> **What you will do**
For the word "Click", count the lines below that contain it. Give the number alone.

> **Supplied data**

^^^^^^^^^^^^^^^^

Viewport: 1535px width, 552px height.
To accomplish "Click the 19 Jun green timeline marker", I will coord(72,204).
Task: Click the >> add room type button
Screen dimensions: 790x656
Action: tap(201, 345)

^^^^^^^^^^^^^^^^

> **Response for this exercise**
2